Soteria Insurance Ltd (formerly CIS General Insurance Limited) v IBM United Kingdom Ltd  EWCA Civ 440
Should boilerplate contract clauses be used and relied upon in complex transactions?
The key takeaway
The Court of Appeal has overturned a controversial High Court decision and ruled that an exclusion clause for “loss of profit, revenue [or] savings” did not preclude the Claimant from recovering wasted expenditure following repudiation of the contract by the Defendant.
Soteria Insurance Limited (formerly CIS General Insurance Limited) (CIS) engaged IBM United Kingdom Limited (IBM) to supply a new IT system for CIS’ insurance business and to manage it for 10 years, under a Master Services Agreement. However, IBM experienced difficulties with its sub-contractor, resulting in milestone dates being missed and CIS refusing to pay a milestone invoice. IBM then purported to terminate the contract based on CIS’ failure to pay.
CIS disputed IBM’s right to terminate, treating IBM’s termination as a repudiatory breach and purporting to accept the repudiation, bringing the contract to an end. CIS’ primary claim against IBM was for £128m in respect of wasted expenditure (and other losses) on the project to date. The costs claimed included £34.1m paid to IBM, large sums paid to third party suppliers, management/secondee fees, and a significant £42m claim for subordinated loan interest.
The High Court decision
Mrs Justice O’Farrell in the Technology and Construction Court (TCC) found IBM’s purported termination was a repudiatory breach.

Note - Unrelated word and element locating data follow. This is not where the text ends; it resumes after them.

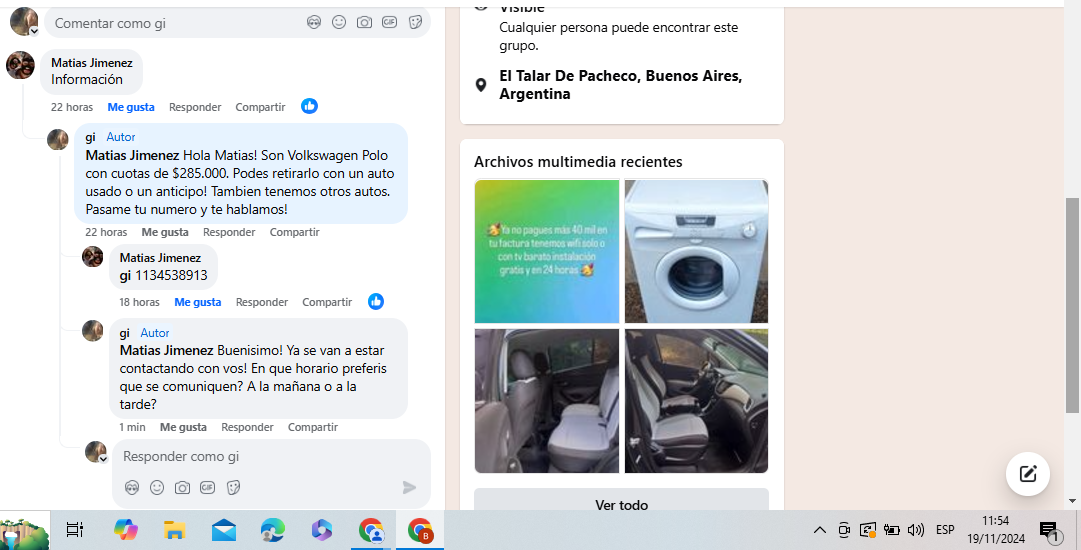Open Microsoft Edge from the taskbar
1081x550 pixels.
(x=273, y=530)
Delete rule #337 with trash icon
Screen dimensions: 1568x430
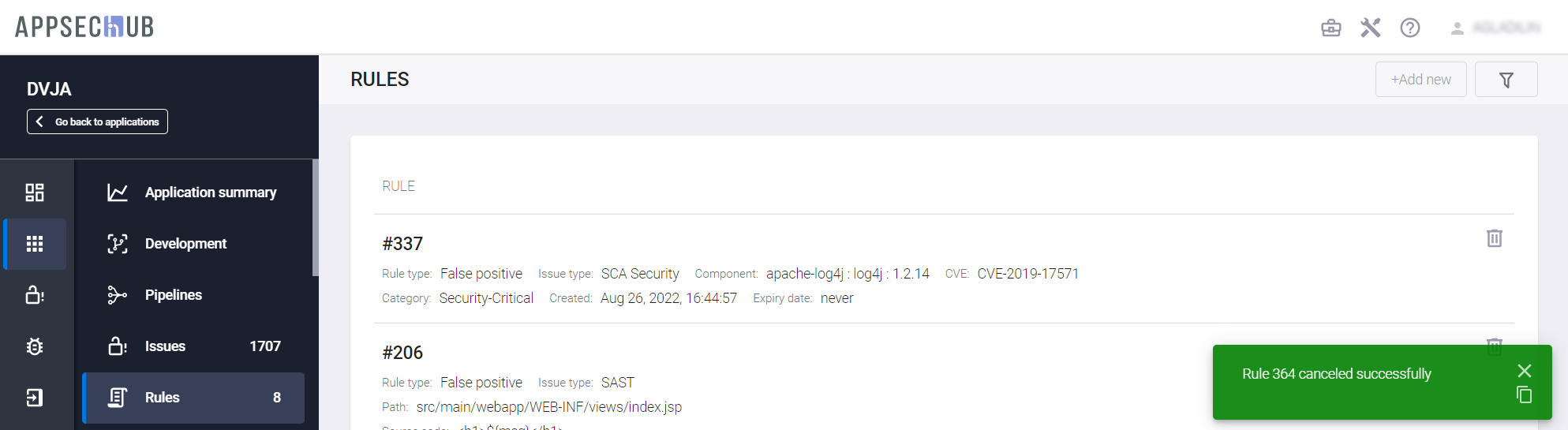point(1494,238)
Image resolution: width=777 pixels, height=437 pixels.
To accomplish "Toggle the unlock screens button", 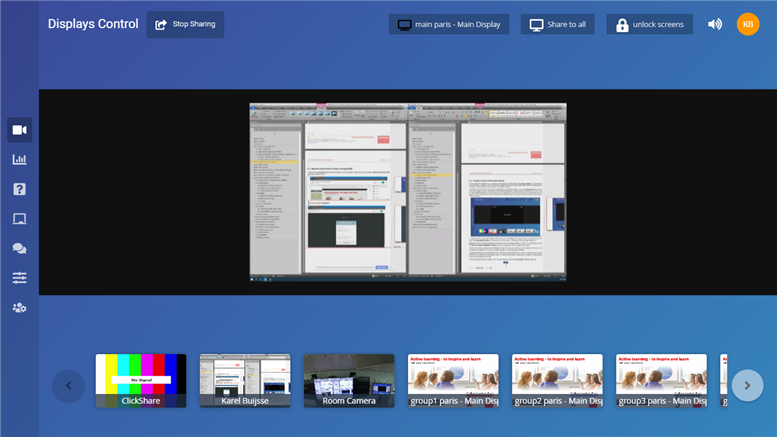I will 649,24.
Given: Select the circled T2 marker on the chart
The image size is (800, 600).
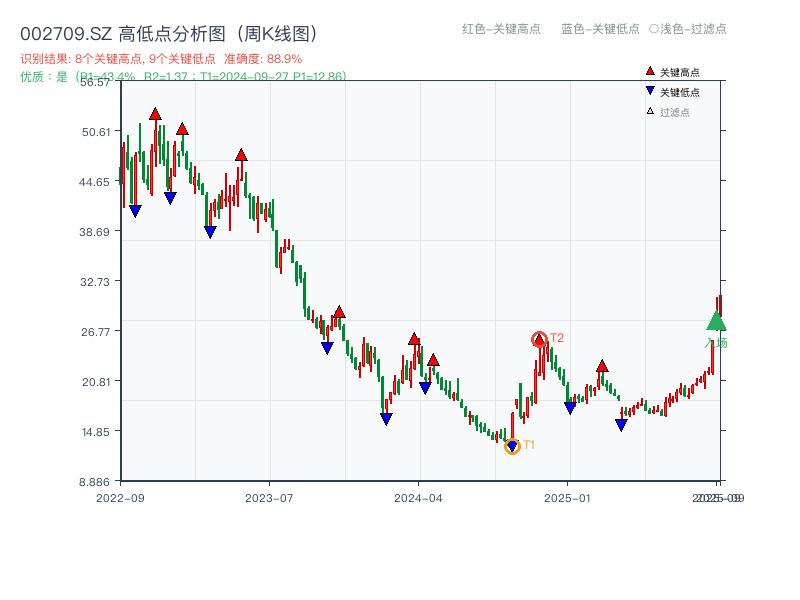Looking at the screenshot, I should [539, 339].
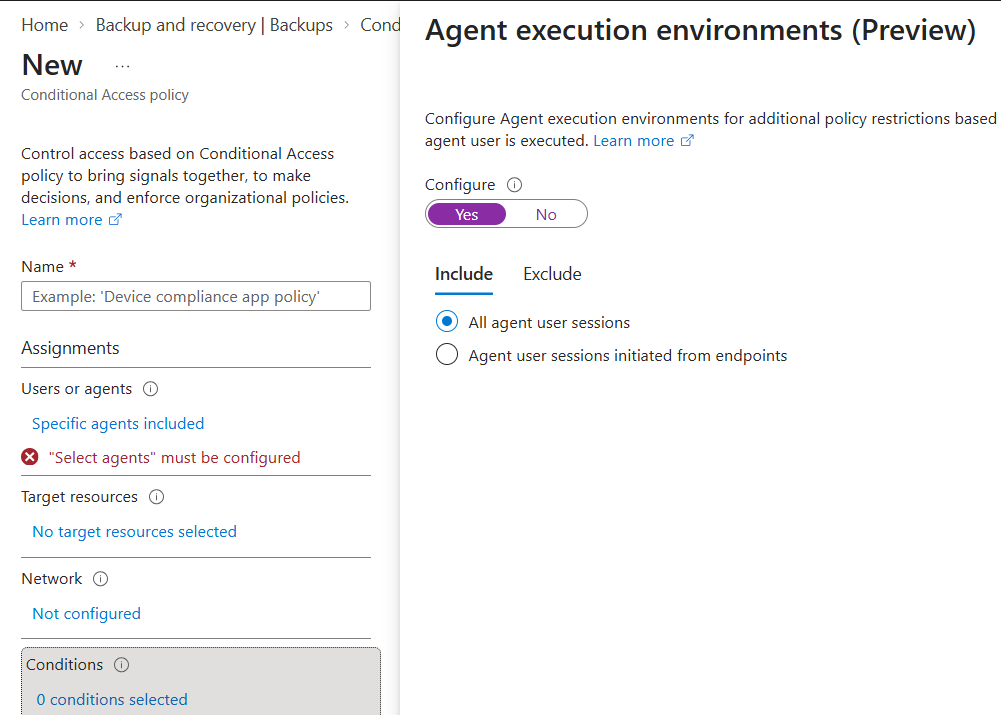Click the red error icon for Select agents
This screenshot has height=715, width=1001.
[29, 457]
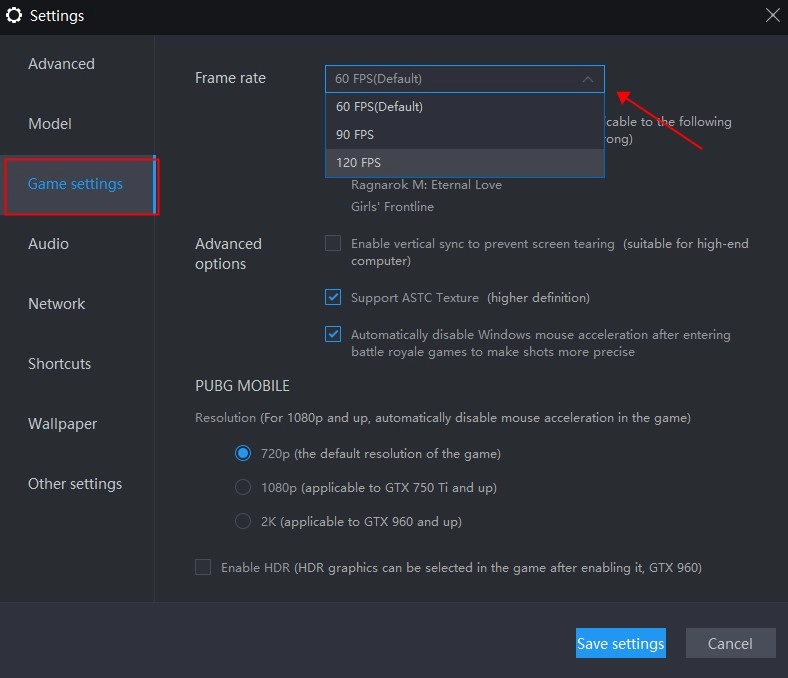The image size is (788, 678).
Task: Switch to the Model tab
Action: [x=50, y=124]
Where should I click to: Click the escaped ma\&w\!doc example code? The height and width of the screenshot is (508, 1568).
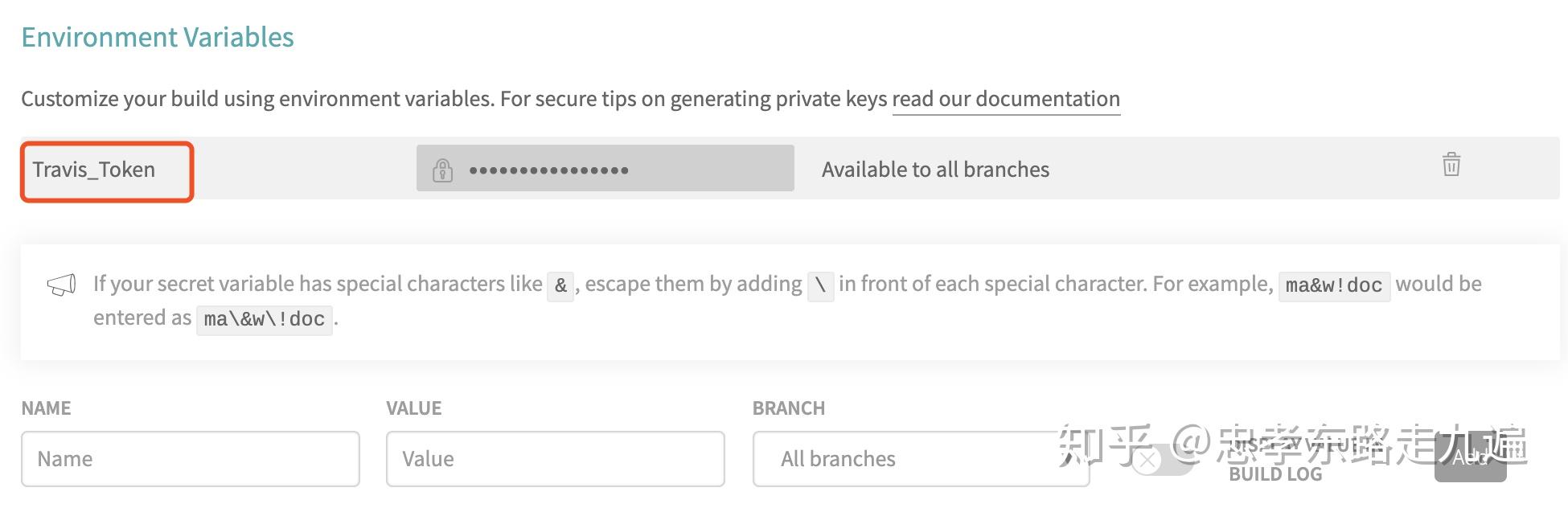pyautogui.click(x=264, y=319)
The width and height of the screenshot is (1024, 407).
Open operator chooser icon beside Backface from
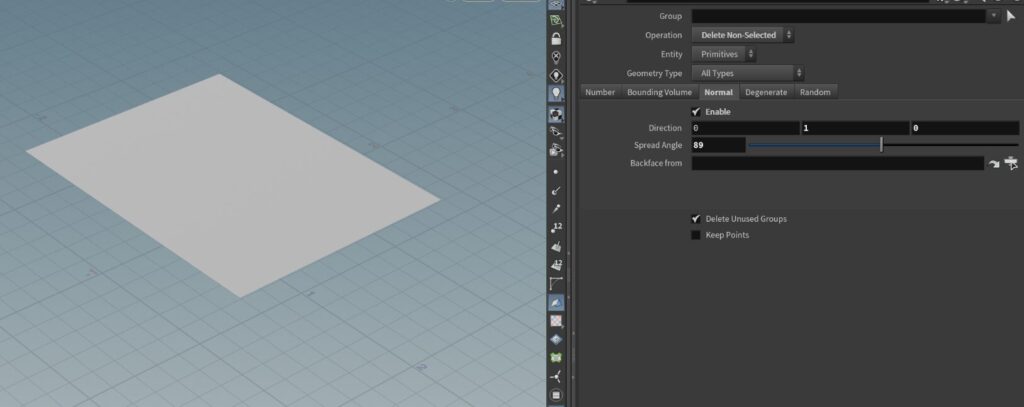1011,163
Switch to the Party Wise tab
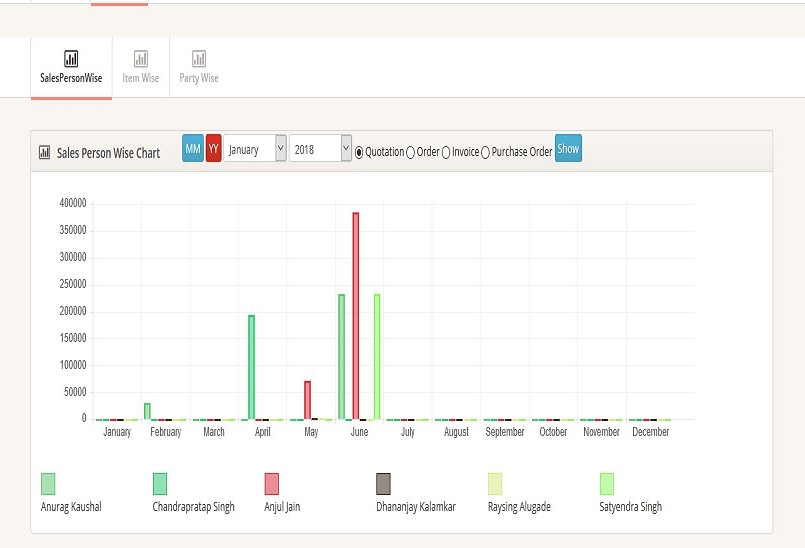This screenshot has width=805, height=548. coord(199,78)
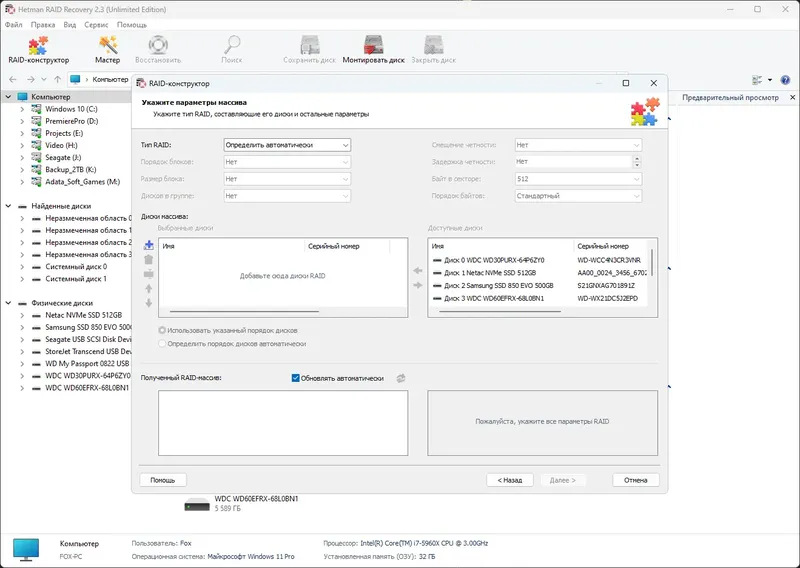Click the available disks vertical scrollbar

(653, 263)
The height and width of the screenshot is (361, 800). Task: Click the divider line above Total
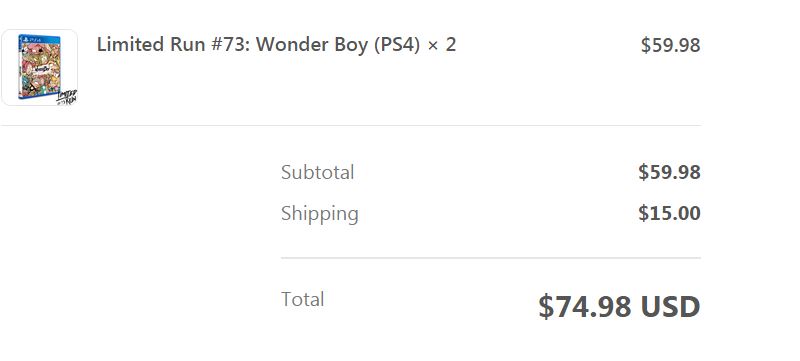click(490, 258)

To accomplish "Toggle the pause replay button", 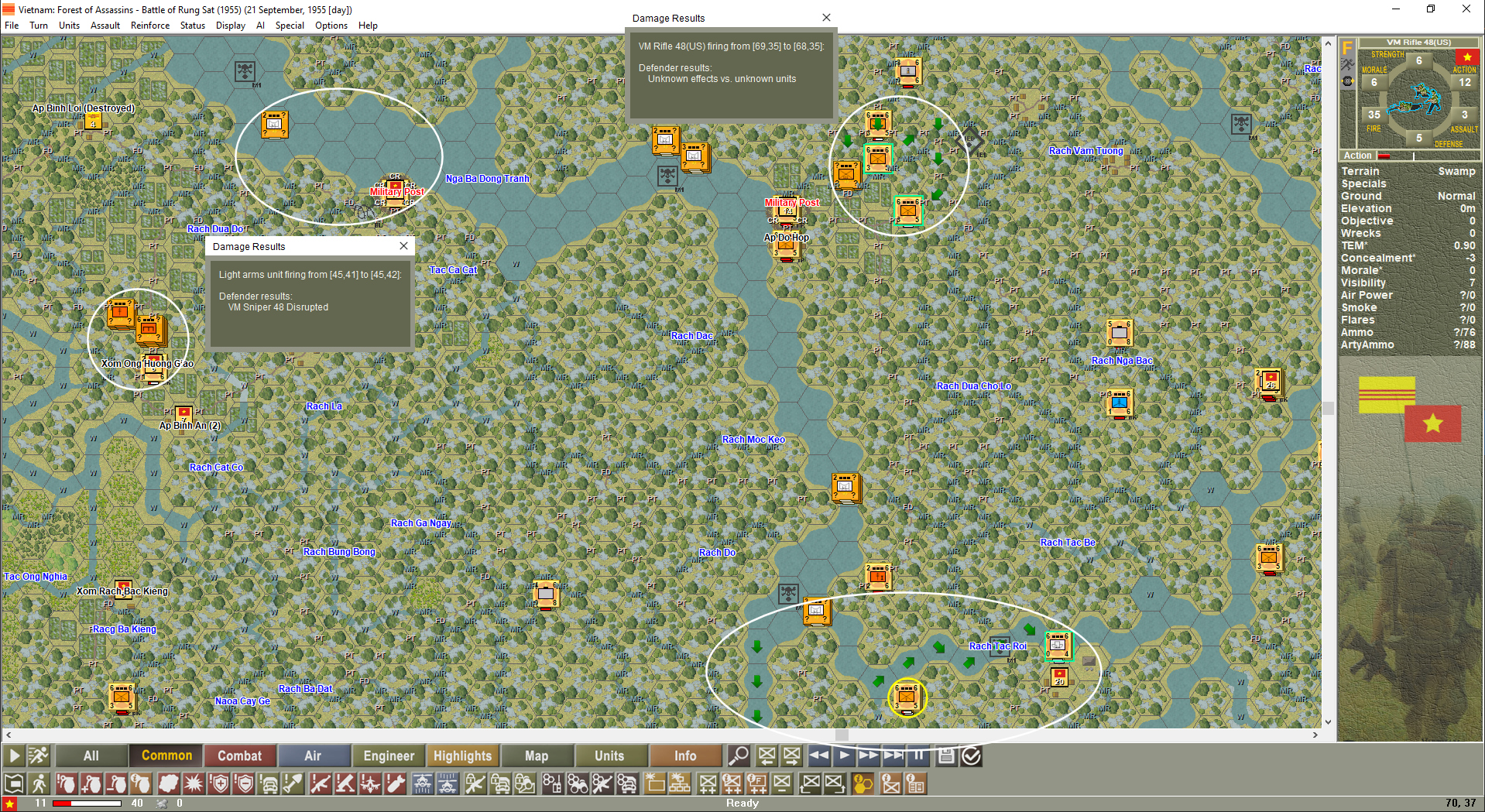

However, CIS was not entitled to recover its wasted expenditure as it was excluded by the contractual exclusion of “loss of profit, revenue [or] savings”. The High Court judgment was discussed in our Spring 2021 Snapshots edition here.
The Court of Appeal disagreed with the TCC’s decision and provided the following reasoning:
- Natural and ordinary meaning of the words – on the natural and ordinary meaning of the words, claims for wasted expenditure were not included in “loss of profit, revenue [or] savings”.
- The proper approach to exclusion clauses – clear language is required to exclude a valuable right and clauses which may have extreme consequences must be stringently construed. The exclusion clause in this case did not come “anywhere near” the required threshold to exclude wasted expenditure.
- Different types of loss – pre-estimating loss of profit, revenue and savings is difficult, and these losses are often classed as consequential and excluded. Ascertaining wasted expenditure is a straightforward accounting exercise and the ability to claim it is a valuable right; a prudent drafter would expressly exclude it if this was the parties’ intention.
- Loss of bargain – CIS was entitled to recover its loss of bargain. The loss of bargain in this case was principally the loss of an IT system itself. It was not, as IBM argued, comprised solely of savings, revenues and profit that would have been achieved had the IT solution been successfully implemented. The exclusion clause had not been drafted to exclude the entirety of CIS’ loss of the bargain. Even if it had been, the wording of such a clause would need to be expressed more clearly, and the effect of the drafting would need to be entirely apparent.
- Loss of profits, revenue or savings and wasted expenditure are distinct – finally, the Court of Appeal explained that wasted expenditure is not a method for calculating loss of profit, revenue or savings. They are not the same claim or the same type of loss. Both are separate calculations of damages for loss of bargain, and any link between them is limited to the fact that a party cannot recover wasted costs that are greater than the profit, revenue or savings it expected to make from the contract.
Why is this important?
Consideration should be given to whether wasted expenditure should be expressly mentioned in any liability cap (if it is not completely excluded). The fairly commonplace exclusion of loss of profits, revenue and savings will not by itself prevent an injured party from recovering its wasted expenditure. For that right to be lost, the exclusion clause will need to be expressed in much clearer terms.
Any practical tips?
Parties seeking to exclude or limit liability for wasted expenditure claims should include express wording to that effect and think carefully about tailoring their wording/including specific definitions in the context of the particular transaction.